4. Are there any NaNs or weird data types that you can see?
5. Most Kaggle datasets contain some basic stats or visualizations on the download page. See if you can recreate some of the plots or data you see on the website.
6. Come up with at least one question of your own that you can answer by analyzing the data.
7. Create a dataframe with just the data you need to answer your question - save the data subset to a file (your choice of type)
8. **In a NEW NOTEBOOK** Write code that reads in your subset of the data, markdown that explains clearly where you got the data originally (license and references included) and the process you took to create your subset, a description of the question you are answering, and code that can reliably run and answer your question followed by words that explain your results.

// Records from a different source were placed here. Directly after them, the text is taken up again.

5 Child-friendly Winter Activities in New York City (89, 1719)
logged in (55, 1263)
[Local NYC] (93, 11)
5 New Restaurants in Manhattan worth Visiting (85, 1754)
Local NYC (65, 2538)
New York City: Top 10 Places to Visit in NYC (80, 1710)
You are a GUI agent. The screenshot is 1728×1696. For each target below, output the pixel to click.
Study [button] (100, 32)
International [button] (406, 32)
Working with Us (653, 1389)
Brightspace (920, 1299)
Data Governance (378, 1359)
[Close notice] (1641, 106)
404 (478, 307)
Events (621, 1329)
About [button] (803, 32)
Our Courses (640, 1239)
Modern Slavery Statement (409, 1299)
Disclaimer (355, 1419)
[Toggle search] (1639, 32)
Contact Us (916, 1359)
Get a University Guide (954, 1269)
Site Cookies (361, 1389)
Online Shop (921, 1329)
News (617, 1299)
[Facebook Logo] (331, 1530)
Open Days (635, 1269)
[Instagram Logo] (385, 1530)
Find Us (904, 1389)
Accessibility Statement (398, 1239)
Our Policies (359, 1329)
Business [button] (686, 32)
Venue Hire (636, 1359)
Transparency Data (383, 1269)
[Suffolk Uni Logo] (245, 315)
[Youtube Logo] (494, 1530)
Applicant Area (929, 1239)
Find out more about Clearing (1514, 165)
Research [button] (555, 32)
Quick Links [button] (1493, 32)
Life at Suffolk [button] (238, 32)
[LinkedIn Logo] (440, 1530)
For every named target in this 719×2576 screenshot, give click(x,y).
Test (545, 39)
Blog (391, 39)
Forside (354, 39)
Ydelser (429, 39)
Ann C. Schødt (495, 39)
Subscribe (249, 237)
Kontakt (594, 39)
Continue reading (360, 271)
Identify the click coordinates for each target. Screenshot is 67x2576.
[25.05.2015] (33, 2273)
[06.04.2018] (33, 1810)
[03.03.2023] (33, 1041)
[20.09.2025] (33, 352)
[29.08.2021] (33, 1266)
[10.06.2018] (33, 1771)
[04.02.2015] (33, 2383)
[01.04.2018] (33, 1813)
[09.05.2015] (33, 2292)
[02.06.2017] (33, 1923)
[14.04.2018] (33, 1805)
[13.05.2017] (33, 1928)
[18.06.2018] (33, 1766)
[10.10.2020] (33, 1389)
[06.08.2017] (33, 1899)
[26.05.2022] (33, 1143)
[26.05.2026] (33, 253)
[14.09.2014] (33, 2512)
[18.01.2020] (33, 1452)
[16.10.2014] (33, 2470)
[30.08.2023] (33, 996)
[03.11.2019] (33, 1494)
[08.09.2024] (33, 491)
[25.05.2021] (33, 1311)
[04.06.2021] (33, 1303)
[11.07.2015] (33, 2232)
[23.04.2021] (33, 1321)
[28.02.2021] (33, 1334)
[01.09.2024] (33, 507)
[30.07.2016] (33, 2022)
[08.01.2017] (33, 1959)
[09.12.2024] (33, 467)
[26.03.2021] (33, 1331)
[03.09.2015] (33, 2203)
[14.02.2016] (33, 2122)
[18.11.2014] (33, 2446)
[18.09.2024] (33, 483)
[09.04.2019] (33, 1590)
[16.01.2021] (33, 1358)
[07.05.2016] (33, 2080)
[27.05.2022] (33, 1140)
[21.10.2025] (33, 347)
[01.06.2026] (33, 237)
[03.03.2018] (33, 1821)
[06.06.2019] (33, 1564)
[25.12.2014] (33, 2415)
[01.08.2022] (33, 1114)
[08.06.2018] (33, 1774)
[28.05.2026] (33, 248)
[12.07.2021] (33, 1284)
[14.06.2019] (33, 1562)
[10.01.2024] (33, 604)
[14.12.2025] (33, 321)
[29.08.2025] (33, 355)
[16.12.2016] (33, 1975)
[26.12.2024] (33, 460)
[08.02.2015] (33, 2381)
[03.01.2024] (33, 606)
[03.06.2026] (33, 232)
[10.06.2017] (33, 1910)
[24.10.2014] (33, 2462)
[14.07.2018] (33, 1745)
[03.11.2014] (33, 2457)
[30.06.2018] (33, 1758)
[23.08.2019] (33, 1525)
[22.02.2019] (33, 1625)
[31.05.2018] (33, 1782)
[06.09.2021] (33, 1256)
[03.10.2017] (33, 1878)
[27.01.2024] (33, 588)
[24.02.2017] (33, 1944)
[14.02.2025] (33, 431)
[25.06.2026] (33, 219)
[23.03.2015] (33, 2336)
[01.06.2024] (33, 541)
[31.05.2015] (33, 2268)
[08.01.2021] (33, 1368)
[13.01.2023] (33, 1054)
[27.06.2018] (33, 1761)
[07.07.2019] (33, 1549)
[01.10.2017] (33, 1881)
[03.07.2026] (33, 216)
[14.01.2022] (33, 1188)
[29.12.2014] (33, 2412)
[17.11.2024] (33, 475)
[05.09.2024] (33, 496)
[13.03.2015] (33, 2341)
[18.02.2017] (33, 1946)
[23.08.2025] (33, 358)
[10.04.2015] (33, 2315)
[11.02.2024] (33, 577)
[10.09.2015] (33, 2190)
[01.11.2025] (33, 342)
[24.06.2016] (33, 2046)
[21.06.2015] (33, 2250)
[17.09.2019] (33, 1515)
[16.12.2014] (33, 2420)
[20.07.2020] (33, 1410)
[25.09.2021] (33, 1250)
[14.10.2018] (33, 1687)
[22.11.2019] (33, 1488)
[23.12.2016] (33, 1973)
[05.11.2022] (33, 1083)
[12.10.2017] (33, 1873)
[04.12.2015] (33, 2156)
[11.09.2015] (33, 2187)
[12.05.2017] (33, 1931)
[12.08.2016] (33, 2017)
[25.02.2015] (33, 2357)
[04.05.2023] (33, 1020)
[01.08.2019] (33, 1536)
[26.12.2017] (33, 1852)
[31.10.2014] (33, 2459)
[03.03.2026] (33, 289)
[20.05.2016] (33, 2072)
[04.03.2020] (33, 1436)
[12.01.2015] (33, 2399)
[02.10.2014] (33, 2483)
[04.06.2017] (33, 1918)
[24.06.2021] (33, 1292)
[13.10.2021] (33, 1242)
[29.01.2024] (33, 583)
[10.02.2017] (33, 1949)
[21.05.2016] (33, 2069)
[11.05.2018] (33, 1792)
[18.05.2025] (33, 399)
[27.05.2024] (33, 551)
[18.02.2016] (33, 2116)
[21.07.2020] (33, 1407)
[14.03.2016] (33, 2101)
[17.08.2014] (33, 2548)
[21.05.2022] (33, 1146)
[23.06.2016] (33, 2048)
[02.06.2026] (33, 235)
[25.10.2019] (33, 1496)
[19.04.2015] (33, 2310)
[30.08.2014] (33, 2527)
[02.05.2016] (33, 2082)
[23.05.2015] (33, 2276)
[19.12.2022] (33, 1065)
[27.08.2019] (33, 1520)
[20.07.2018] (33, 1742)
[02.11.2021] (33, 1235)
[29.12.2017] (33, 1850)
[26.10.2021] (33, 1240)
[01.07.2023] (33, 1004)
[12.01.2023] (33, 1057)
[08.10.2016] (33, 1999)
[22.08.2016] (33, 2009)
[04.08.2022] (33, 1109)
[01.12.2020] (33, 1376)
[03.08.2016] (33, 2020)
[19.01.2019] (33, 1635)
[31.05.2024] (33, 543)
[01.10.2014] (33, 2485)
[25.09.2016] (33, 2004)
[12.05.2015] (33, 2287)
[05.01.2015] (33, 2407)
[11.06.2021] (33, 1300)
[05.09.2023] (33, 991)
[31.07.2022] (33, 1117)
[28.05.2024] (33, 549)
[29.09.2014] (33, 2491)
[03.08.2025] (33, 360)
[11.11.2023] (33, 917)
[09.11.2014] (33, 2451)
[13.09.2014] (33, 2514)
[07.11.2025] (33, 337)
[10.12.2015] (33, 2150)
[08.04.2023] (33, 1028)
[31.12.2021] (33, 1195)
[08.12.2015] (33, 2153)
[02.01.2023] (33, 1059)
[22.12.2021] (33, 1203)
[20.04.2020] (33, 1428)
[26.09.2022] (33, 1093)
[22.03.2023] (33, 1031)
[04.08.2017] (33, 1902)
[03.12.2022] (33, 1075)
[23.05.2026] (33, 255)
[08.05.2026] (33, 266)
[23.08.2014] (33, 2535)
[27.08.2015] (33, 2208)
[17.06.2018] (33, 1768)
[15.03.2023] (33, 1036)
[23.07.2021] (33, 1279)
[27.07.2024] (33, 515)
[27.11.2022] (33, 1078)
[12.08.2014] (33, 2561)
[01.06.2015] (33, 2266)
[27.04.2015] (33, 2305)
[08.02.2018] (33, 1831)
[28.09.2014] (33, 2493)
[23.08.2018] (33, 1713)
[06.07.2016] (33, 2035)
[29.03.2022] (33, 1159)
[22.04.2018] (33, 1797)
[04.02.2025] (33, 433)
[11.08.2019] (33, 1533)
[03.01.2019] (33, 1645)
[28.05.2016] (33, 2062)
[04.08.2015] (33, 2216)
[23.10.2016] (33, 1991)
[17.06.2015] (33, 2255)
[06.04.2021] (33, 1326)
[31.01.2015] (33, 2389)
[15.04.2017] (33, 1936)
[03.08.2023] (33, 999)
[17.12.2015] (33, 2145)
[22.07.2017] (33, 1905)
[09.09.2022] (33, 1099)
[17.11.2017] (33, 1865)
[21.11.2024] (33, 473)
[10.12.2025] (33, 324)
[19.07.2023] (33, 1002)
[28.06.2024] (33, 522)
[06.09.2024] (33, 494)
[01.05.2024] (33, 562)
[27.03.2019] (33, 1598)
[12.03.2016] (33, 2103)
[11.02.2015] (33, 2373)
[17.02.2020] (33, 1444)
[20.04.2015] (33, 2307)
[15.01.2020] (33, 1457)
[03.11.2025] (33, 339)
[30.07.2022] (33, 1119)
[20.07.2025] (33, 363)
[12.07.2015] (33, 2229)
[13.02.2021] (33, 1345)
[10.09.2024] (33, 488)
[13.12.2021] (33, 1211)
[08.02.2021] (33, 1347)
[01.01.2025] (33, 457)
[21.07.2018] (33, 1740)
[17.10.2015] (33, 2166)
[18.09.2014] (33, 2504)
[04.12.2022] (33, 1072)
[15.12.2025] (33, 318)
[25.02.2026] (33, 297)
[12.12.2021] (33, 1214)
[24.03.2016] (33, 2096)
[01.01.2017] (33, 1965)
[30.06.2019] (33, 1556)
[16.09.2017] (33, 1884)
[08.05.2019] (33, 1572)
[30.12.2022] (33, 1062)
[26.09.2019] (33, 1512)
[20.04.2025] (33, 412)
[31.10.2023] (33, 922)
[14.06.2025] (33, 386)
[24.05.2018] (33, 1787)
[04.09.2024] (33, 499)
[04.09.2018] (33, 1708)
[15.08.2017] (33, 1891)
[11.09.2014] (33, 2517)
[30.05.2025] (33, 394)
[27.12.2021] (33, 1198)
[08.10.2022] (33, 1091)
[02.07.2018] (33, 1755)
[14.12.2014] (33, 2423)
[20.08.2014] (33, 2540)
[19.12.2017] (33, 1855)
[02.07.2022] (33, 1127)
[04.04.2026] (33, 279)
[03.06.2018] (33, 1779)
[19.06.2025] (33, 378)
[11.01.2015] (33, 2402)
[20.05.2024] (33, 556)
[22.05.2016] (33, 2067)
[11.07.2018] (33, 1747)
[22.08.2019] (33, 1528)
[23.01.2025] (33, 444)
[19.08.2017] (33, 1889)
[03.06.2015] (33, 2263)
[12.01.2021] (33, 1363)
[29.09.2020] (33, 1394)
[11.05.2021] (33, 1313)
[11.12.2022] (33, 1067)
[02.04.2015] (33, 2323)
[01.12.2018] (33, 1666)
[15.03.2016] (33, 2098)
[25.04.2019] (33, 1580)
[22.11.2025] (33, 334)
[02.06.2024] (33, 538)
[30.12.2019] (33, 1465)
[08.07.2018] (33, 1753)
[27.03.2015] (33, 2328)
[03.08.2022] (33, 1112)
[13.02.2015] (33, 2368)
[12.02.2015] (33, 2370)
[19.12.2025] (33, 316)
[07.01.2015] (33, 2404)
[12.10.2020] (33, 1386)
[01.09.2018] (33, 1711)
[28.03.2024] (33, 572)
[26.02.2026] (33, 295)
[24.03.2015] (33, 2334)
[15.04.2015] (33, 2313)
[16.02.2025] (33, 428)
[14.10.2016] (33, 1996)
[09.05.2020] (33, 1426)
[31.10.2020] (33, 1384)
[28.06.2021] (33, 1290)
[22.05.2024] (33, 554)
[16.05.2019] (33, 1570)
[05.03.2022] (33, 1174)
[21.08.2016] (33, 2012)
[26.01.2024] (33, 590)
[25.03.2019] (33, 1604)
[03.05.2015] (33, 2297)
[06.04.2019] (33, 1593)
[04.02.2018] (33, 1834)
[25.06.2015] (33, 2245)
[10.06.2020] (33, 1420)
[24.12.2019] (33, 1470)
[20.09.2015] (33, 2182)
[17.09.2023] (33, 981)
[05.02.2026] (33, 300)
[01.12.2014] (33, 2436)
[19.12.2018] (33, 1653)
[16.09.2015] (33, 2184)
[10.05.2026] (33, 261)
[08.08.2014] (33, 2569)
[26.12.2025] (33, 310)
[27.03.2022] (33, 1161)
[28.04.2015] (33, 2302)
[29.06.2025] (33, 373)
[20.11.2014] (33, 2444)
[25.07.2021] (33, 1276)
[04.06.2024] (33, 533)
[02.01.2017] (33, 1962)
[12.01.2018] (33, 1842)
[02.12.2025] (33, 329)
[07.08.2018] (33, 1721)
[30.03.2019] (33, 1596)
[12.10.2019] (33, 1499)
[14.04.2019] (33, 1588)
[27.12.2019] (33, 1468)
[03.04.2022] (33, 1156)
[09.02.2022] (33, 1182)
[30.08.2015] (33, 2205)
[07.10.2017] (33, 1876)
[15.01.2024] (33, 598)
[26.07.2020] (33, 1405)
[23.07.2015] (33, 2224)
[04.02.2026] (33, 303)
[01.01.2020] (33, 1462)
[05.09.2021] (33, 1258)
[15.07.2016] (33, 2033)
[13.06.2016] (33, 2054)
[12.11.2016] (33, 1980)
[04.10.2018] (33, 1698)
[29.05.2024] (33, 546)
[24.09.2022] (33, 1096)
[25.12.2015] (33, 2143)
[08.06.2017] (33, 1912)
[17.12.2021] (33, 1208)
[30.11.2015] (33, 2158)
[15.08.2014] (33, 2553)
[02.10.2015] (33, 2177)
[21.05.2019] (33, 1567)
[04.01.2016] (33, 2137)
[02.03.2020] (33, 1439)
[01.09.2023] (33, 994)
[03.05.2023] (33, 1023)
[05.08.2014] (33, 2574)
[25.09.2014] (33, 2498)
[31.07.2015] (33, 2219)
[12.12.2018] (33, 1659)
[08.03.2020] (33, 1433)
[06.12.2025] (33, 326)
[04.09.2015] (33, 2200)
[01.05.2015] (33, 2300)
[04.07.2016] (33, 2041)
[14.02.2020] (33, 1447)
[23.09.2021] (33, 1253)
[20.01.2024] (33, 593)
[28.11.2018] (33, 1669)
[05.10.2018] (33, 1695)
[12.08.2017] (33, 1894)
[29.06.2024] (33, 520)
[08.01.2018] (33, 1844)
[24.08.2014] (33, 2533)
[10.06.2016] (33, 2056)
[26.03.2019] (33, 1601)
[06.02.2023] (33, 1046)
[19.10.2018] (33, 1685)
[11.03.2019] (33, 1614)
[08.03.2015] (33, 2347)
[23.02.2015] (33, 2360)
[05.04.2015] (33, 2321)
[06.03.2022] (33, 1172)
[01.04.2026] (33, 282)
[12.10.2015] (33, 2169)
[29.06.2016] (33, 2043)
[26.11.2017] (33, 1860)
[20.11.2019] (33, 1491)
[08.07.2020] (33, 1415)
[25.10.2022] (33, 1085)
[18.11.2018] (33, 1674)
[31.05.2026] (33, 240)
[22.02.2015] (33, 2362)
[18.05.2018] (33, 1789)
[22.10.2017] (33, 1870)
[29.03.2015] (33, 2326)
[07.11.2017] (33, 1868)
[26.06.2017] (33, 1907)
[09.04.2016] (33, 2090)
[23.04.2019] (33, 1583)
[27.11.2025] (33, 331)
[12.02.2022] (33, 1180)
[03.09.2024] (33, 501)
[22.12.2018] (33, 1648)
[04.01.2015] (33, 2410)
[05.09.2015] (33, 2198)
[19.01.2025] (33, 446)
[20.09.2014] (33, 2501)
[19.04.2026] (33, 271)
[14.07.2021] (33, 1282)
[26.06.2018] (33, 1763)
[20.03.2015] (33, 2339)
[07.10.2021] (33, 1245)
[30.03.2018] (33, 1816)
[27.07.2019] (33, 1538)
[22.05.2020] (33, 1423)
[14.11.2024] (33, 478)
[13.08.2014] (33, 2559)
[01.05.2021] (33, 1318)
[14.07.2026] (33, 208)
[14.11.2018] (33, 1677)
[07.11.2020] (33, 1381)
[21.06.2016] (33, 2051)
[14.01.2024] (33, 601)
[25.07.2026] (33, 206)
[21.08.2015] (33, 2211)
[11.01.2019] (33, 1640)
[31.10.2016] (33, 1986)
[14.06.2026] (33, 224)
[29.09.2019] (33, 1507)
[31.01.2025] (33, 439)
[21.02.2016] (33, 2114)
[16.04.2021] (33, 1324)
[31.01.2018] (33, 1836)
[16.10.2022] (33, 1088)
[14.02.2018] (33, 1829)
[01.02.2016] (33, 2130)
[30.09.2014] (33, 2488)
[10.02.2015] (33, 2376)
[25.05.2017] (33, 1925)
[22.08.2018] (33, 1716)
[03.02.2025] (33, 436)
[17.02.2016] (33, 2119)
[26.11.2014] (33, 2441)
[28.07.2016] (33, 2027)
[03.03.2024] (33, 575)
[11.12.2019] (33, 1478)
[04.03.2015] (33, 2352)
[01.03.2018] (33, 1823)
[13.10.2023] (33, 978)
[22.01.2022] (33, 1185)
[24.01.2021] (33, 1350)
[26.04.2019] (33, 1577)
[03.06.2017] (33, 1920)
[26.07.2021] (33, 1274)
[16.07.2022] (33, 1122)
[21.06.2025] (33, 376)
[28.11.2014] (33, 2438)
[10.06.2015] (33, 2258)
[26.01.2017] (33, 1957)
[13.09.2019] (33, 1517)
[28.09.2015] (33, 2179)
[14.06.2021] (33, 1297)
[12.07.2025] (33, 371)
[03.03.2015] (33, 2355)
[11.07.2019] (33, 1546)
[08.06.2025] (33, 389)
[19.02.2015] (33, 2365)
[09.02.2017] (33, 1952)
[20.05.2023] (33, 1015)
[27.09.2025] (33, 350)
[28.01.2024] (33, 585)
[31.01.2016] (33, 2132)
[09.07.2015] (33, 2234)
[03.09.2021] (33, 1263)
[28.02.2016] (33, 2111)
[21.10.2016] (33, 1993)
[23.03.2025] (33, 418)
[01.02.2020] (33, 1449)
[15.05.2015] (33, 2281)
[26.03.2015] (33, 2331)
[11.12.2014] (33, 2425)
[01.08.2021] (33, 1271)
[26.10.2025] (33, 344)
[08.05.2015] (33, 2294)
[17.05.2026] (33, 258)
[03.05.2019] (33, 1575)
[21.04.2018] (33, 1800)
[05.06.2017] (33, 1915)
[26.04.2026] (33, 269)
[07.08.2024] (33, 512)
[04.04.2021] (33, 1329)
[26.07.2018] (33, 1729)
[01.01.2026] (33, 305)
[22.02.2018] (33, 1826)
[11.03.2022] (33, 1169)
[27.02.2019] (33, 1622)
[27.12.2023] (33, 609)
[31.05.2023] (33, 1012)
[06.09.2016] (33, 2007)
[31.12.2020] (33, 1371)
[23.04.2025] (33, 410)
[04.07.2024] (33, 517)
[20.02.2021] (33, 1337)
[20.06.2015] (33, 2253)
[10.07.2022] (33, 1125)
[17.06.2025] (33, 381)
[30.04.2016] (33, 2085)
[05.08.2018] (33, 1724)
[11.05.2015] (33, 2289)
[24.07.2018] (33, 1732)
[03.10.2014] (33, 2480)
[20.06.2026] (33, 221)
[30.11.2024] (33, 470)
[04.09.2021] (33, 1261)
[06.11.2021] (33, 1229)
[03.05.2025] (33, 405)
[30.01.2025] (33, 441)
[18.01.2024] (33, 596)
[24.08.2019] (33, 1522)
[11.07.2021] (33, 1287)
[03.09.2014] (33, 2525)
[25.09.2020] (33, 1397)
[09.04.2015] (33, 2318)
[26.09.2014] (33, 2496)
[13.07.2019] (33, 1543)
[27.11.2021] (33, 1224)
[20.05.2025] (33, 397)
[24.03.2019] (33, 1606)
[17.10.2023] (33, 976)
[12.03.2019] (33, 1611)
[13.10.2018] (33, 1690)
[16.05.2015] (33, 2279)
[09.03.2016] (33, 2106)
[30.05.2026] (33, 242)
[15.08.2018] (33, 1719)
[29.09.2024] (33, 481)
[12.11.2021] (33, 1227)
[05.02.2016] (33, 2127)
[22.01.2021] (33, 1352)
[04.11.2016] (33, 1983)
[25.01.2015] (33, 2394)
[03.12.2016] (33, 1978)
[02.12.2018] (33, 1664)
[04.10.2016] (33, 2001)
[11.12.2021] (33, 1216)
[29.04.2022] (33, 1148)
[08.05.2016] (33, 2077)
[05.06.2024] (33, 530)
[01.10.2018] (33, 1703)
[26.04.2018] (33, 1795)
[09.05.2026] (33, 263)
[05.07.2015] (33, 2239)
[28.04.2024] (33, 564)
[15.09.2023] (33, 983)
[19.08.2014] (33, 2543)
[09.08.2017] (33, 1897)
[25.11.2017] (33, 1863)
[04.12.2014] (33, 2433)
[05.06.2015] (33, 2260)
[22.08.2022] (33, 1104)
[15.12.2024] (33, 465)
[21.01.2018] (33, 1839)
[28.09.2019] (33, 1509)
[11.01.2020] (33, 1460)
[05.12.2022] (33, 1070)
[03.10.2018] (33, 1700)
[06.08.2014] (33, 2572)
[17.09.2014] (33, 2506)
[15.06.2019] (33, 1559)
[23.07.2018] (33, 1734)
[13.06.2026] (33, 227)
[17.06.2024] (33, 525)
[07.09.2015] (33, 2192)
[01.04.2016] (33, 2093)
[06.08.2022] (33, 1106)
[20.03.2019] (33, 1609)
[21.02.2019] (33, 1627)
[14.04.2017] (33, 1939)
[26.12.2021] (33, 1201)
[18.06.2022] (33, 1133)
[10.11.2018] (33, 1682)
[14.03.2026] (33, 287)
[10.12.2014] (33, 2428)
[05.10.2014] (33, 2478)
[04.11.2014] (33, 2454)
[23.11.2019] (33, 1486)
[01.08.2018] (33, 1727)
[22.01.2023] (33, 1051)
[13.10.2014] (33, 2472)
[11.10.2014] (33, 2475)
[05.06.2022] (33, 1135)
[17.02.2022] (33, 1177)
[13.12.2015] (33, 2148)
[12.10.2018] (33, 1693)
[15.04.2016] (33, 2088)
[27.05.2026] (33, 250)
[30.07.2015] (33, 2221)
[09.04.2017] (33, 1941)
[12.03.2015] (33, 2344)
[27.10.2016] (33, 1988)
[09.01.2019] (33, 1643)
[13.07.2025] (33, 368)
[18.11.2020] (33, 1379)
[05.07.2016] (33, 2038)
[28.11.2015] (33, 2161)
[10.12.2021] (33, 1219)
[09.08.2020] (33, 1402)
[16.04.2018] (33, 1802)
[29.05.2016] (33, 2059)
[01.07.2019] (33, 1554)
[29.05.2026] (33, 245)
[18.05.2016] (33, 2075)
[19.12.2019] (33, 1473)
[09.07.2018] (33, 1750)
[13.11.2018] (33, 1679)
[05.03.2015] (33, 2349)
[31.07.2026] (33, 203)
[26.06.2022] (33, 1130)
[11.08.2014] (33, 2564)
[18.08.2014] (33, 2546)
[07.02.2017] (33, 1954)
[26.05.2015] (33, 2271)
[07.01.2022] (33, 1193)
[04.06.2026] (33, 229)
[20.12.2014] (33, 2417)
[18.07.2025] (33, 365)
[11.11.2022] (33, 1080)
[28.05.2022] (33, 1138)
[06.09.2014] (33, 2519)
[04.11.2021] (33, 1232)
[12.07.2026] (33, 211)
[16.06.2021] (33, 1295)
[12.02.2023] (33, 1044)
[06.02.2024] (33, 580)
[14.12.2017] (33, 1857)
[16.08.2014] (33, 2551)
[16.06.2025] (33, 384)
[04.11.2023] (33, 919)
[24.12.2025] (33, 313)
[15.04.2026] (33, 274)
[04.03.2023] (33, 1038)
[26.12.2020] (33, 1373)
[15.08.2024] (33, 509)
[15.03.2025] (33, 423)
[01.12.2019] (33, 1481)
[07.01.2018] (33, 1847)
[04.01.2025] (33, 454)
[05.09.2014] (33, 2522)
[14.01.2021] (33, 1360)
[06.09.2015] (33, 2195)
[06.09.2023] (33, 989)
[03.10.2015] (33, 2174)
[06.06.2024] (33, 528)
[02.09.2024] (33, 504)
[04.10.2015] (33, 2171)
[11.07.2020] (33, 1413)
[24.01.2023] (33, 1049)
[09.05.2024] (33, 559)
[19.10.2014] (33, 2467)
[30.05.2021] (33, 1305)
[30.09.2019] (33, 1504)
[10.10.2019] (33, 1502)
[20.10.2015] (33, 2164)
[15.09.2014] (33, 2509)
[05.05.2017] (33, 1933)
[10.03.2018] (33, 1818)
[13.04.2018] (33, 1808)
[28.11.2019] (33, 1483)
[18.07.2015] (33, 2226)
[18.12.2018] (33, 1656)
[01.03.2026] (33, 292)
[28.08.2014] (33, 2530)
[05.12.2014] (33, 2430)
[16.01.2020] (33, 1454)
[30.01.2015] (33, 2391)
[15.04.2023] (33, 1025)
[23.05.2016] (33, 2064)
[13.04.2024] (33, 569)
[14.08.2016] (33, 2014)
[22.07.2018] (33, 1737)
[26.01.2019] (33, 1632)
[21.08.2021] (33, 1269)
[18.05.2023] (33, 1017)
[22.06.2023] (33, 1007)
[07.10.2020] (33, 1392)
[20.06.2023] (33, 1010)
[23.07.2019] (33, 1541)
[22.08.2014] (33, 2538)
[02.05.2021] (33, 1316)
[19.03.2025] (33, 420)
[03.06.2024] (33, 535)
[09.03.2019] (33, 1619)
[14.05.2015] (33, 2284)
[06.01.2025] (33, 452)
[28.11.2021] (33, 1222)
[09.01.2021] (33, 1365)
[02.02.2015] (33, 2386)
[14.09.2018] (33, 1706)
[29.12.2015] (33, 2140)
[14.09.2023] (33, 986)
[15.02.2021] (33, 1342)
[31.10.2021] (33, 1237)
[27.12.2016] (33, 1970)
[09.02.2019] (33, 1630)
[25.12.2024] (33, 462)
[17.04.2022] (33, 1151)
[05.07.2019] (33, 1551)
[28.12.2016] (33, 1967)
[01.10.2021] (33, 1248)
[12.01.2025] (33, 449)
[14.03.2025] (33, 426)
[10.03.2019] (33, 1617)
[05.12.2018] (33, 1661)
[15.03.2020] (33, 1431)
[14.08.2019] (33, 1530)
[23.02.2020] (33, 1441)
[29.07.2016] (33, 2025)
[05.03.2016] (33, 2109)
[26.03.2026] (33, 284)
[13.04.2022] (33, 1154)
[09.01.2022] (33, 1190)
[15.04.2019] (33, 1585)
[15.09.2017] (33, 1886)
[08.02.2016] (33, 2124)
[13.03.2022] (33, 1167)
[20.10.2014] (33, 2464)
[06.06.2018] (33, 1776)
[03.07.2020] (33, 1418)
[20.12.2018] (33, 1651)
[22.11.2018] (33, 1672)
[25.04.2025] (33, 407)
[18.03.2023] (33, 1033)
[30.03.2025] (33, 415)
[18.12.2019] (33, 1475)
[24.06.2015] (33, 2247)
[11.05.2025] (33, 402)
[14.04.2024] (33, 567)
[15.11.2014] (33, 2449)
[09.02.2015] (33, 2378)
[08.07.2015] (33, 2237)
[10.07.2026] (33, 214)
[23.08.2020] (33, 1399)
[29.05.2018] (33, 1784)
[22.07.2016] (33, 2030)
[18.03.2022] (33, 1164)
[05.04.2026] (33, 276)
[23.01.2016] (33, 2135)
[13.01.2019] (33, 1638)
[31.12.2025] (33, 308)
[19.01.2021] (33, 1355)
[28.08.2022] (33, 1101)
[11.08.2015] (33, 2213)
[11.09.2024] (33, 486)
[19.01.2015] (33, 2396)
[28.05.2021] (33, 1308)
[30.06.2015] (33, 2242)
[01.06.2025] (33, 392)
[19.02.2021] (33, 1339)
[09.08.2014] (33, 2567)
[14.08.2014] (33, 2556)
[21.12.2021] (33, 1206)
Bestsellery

------------------------------------

Your final notebooks should:

- [ ] Be completely new notebooks with just the Day3 stuff in it: First the code that creates your data and second the code that reads in the data and does the analysis. 
- [ ] Be reproducible with junk code removed.
- [ ] Have lots of language describing what you are doing, especially for questions you are asking or things that you find interesting about the data. Use complete sentences, nice headings, and good markdown formatting: https://www.markdownguide.org/cheat-sheet/
- [ ] It should run without errors from start to finish.

DONT FORGET TO HAND IN YOUR DATA!!!!